(Data extracted from a collection)
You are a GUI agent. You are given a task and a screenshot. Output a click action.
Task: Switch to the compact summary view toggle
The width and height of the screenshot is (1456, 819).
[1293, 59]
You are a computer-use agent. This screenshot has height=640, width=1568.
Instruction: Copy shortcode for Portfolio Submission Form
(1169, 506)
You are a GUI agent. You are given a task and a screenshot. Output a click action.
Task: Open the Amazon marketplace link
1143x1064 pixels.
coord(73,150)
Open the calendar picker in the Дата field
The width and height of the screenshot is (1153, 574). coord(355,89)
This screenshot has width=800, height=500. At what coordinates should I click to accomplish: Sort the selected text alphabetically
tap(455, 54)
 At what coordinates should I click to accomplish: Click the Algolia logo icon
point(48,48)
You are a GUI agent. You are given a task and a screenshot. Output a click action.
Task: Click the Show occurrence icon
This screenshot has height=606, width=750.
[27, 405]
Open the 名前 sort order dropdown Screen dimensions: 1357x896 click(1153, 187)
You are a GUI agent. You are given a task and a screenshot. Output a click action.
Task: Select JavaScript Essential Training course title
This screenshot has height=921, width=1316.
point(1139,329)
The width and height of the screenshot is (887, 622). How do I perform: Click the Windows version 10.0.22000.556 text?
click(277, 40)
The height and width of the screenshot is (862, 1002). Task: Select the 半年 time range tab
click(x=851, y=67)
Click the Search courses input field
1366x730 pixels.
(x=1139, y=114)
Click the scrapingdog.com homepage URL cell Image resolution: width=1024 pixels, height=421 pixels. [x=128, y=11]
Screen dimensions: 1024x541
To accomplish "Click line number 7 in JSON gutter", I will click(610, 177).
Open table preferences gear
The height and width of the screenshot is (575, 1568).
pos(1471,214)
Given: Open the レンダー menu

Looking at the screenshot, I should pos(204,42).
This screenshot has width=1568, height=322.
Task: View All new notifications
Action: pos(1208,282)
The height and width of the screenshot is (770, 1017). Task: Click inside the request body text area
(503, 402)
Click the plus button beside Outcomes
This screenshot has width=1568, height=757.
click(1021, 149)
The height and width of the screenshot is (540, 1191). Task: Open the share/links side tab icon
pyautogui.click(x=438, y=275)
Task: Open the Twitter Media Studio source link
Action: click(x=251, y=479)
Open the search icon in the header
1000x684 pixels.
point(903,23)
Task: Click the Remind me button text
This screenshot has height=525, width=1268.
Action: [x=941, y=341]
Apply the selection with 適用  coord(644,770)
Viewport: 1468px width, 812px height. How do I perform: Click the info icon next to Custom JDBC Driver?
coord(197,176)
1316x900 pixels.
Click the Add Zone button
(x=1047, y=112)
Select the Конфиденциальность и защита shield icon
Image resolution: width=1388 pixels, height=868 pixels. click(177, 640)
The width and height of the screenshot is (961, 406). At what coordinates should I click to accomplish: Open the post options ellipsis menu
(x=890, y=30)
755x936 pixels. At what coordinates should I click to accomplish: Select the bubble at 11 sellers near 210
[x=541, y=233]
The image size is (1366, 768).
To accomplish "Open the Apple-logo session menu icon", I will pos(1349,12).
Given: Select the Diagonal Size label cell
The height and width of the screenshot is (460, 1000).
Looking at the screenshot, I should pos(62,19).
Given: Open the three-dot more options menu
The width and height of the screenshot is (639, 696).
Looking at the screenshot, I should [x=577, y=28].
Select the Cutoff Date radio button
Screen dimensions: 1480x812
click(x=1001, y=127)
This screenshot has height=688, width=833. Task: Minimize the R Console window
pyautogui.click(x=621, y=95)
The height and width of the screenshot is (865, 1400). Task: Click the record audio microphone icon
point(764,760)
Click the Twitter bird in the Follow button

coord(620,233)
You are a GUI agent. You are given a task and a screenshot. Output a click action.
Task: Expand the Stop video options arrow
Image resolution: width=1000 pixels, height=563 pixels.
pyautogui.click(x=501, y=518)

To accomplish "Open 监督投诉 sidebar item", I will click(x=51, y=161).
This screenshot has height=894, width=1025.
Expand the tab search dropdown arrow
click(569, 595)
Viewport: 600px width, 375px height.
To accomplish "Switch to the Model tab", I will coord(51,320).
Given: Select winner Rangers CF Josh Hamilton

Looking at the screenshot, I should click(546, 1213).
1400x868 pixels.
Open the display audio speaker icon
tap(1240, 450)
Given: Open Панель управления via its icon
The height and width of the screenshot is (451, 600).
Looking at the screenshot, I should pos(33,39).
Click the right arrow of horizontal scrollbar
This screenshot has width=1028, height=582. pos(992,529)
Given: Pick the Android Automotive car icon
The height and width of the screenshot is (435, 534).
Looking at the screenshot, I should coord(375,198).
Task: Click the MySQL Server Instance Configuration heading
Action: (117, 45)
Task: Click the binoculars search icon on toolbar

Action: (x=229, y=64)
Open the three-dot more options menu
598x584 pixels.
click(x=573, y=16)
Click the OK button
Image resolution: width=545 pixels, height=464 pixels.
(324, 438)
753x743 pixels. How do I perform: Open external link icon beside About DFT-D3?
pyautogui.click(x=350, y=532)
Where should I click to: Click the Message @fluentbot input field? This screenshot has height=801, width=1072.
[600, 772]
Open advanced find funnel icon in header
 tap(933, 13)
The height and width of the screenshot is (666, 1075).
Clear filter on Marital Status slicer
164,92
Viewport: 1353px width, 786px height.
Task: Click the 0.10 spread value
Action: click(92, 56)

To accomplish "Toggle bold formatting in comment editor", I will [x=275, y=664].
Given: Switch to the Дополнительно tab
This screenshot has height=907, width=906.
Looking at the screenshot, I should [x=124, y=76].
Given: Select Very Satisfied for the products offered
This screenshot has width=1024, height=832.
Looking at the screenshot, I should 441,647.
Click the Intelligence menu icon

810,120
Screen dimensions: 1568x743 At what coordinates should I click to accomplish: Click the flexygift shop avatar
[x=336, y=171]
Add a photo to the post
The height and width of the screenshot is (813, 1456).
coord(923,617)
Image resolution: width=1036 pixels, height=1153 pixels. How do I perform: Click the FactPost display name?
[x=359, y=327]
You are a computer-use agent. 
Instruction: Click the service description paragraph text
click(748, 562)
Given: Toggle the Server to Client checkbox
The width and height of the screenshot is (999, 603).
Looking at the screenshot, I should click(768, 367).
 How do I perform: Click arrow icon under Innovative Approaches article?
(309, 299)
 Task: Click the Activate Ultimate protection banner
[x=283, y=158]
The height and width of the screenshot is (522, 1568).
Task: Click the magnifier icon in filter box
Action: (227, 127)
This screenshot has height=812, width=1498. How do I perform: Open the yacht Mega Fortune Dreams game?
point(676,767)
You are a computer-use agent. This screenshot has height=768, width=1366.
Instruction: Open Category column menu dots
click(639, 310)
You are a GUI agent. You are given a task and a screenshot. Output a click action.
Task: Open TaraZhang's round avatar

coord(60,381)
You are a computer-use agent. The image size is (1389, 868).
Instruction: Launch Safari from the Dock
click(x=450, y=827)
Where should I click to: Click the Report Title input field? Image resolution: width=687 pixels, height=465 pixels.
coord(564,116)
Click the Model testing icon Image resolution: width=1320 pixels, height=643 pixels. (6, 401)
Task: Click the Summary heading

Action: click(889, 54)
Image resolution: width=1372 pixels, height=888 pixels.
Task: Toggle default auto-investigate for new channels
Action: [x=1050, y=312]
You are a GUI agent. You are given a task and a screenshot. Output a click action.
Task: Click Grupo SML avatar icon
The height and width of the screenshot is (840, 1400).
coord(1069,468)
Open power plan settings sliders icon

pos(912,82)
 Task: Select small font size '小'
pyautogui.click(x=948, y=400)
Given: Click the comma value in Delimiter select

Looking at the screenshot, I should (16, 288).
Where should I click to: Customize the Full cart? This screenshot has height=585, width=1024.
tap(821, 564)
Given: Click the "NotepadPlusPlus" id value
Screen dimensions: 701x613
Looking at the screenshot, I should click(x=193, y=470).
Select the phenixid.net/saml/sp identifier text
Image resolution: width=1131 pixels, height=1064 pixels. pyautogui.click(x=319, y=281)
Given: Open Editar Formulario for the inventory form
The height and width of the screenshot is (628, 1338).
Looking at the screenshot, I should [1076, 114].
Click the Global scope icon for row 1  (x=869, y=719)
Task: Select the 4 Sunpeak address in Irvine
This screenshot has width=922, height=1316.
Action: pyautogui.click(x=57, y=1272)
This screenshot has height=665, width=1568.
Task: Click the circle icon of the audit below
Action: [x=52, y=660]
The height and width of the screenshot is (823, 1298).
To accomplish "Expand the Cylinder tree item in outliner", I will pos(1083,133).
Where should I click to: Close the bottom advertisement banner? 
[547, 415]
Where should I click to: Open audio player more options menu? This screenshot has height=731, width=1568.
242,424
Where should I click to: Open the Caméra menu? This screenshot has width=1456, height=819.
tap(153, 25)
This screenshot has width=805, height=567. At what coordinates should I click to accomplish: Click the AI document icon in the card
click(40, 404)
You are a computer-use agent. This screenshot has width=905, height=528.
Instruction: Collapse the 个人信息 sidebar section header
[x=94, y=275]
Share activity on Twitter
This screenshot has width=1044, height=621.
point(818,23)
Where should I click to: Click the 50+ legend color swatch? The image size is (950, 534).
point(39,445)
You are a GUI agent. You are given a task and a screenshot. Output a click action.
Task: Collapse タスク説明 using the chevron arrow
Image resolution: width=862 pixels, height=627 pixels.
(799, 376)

§ **TASK TO CARRY OUT**
Your task is to restate, word for word, only those lines above that fall between the line holding "Given: Select winner Rangers CF Josh Hamilton" and the line holding "Given: Toggle the Server to Client checkbox", inclusive.

§ **SOLUTION TO THIS TASK**
Given: Select winner Rangers CF Josh Hamilton

Looking at the screenshot, I should click(546, 1213).
1400x868 pixels.
Open the display audio speaker icon
tap(1240, 450)
Given: Open Панель управления via its icon
The height and width of the screenshot is (451, 600).
Looking at the screenshot, I should pos(33,39).
Click the right arrow of horizontal scrollbar
This screenshot has width=1028, height=582. pos(992,529)
Given: Pick the Android Automotive car icon
The height and width of the screenshot is (435, 534).
Looking at the screenshot, I should coord(375,198).
Task: Click the MySQL Server Instance Configuration heading
Action: (117, 45)
Task: Click the binoculars search icon on toolbar

Action: (x=229, y=64)
Open the three-dot more options menu
598x584 pixels.
click(x=573, y=16)
Click the OK button
Image resolution: width=545 pixels, height=464 pixels.
(324, 438)
753x743 pixels. How do I perform: Open external link icon beside About DFT-D3?
pyautogui.click(x=350, y=532)
Where should I click to: Click the Message @fluentbot input field? This screenshot has height=801, width=1072.
[600, 772]
Open advanced find funnel icon in header
 tap(933, 13)
The height and width of the screenshot is (666, 1075).
Clear filter on Marital Status slicer
164,92
Viewport: 1353px width, 786px height.
Task: Click the 0.10 spread value
Action: click(92, 56)

To accomplish "Toggle bold formatting in comment editor", I will [x=275, y=664].
Given: Switch to the Дополнительно tab
This screenshot has height=907, width=906.
Looking at the screenshot, I should [x=124, y=76].
Given: Select Very Satisfied for the products offered
This screenshot has width=1024, height=832.
Looking at the screenshot, I should 441,647.
Click the Intelligence menu icon

810,120
Screen dimensions: 1568x743 At what coordinates should I click to accomplish: Click the flexygift shop avatar
[x=336, y=171]
Add a photo to the post
The height and width of the screenshot is (813, 1456).
coord(923,617)
Image resolution: width=1036 pixels, height=1153 pixels. How do I perform: Click the FactPost display name?
[x=359, y=327]
You are a computer-use agent. 
Instruction: Click the service description paragraph text
click(748, 562)
Given: Toggle the Server to Client checkbox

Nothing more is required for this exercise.